RECORDS SHOWN.

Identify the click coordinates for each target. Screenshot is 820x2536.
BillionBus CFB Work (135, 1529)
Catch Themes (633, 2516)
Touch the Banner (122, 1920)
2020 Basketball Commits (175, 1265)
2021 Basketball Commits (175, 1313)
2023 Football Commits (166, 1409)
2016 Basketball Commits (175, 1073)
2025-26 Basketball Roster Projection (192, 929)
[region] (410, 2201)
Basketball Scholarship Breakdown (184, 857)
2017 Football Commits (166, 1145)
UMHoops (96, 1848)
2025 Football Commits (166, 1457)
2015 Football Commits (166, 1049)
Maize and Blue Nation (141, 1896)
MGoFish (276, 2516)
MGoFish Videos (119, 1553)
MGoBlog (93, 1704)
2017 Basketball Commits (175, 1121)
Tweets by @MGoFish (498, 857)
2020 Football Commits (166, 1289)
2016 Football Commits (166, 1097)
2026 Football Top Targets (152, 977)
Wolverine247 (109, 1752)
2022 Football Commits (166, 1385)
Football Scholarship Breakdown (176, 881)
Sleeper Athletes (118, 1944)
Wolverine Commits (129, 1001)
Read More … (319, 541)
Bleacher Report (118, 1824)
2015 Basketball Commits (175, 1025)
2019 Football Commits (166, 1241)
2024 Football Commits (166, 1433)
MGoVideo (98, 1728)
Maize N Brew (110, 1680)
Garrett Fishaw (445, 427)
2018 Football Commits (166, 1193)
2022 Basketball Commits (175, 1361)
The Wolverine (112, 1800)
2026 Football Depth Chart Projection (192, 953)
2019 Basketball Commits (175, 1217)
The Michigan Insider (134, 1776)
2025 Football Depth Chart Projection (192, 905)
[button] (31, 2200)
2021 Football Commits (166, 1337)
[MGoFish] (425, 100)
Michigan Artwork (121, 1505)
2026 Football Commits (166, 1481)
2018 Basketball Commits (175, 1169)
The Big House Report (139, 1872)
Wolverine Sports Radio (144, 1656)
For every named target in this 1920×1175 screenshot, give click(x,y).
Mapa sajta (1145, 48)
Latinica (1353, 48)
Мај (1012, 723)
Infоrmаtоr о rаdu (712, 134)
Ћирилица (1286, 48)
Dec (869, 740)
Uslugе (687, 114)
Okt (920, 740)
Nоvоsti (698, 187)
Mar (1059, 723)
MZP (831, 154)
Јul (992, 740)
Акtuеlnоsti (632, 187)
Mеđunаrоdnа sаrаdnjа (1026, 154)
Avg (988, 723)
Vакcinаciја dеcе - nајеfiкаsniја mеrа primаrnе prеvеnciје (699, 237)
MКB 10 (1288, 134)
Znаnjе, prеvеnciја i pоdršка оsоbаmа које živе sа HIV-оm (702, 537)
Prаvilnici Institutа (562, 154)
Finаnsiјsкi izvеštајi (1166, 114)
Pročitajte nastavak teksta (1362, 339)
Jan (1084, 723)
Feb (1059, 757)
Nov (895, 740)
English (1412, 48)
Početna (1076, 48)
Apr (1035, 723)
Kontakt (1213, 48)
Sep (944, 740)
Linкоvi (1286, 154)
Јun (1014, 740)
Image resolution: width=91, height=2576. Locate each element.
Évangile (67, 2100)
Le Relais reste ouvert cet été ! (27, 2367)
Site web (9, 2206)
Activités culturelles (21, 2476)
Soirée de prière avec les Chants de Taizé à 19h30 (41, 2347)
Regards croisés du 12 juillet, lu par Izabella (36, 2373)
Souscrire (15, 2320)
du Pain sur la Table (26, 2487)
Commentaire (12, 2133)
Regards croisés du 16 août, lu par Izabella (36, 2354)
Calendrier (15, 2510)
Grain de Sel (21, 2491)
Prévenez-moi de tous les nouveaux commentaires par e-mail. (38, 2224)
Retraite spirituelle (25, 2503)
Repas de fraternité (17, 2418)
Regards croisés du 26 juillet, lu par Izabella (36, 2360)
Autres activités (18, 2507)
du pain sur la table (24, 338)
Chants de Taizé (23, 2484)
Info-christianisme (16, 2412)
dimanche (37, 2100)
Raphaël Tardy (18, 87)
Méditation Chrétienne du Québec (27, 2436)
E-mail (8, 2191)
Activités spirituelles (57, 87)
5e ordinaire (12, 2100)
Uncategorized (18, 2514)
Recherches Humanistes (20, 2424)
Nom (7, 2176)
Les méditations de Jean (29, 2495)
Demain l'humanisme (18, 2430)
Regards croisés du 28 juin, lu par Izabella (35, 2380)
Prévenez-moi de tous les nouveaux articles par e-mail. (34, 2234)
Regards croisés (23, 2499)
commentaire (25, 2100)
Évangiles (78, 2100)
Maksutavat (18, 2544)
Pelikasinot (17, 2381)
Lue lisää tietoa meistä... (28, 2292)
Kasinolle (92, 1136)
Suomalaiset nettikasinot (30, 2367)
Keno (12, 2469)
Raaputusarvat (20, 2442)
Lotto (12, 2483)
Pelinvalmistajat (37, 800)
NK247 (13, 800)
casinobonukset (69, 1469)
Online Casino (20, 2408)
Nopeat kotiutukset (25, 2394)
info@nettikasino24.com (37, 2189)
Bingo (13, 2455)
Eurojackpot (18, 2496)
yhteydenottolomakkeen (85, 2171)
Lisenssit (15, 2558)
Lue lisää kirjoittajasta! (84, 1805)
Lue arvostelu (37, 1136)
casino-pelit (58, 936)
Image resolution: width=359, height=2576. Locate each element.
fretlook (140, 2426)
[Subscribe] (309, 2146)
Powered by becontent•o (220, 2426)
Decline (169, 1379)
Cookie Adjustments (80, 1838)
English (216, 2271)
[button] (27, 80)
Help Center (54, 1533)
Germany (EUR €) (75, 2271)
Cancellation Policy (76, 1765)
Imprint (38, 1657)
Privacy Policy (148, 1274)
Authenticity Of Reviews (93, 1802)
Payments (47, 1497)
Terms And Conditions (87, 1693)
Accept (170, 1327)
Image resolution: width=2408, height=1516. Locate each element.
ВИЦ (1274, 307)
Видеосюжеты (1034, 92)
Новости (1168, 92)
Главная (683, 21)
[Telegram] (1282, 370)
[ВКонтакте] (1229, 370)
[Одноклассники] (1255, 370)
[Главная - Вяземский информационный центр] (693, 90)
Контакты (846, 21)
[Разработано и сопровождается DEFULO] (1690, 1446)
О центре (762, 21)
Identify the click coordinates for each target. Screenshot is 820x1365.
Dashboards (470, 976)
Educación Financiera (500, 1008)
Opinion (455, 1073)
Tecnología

WHAT THE EXERCISE ASKS. Once you reach the line containing "yhteydenottolomakkeen (85, 2171)", transcribe it and each line after it through the end of the material, exactly and with nothing added.

OUTPUT BELOW.
yhteydenottolomakkeen (85, 2171)
Lisenssit (15, 2558)
Lue lisää kirjoittajasta! (84, 1805)
Lue arvostelu (37, 1136)
casino-pelit (58, 936)
Image resolution: width=359, height=2576. Locate each element.
fretlook (140, 2426)
[Subscribe] (309, 2146)
Powered by becontent•o (220, 2426)
Decline (169, 1379)
Cookie Adjustments (80, 1838)
English (216, 2271)
[button] (27, 80)
Help Center (54, 1533)
Germany (EUR €) (75, 2271)
Cancellation Policy (76, 1765)
Imprint (38, 1657)
Privacy Policy (148, 1274)
Authenticity Of Reviews (93, 1802)
Payments (47, 1497)
Terms And Conditions (87, 1693)
Accept (170, 1327)
Image resolution: width=2408, height=1516. Locate each element.
ВИЦ (1274, 307)
Видеосюжеты (1034, 92)
Новости (1168, 92)
Главная (683, 21)
[Telegram] (1282, 370)
[ВКонтакте] (1229, 370)
[Одноклассники] (1255, 370)
[Главная - Вяземский информационный центр] (693, 90)
Контакты (846, 21)
[Разработано и сопровождается DEFULO] (1690, 1446)
О центре (762, 21)
Identify the click coordinates for each target. Screenshot is 820x1365.
Dashboards (470, 976)
Educación Financiera (500, 1008)
Opinion (455, 1073)
Tecnología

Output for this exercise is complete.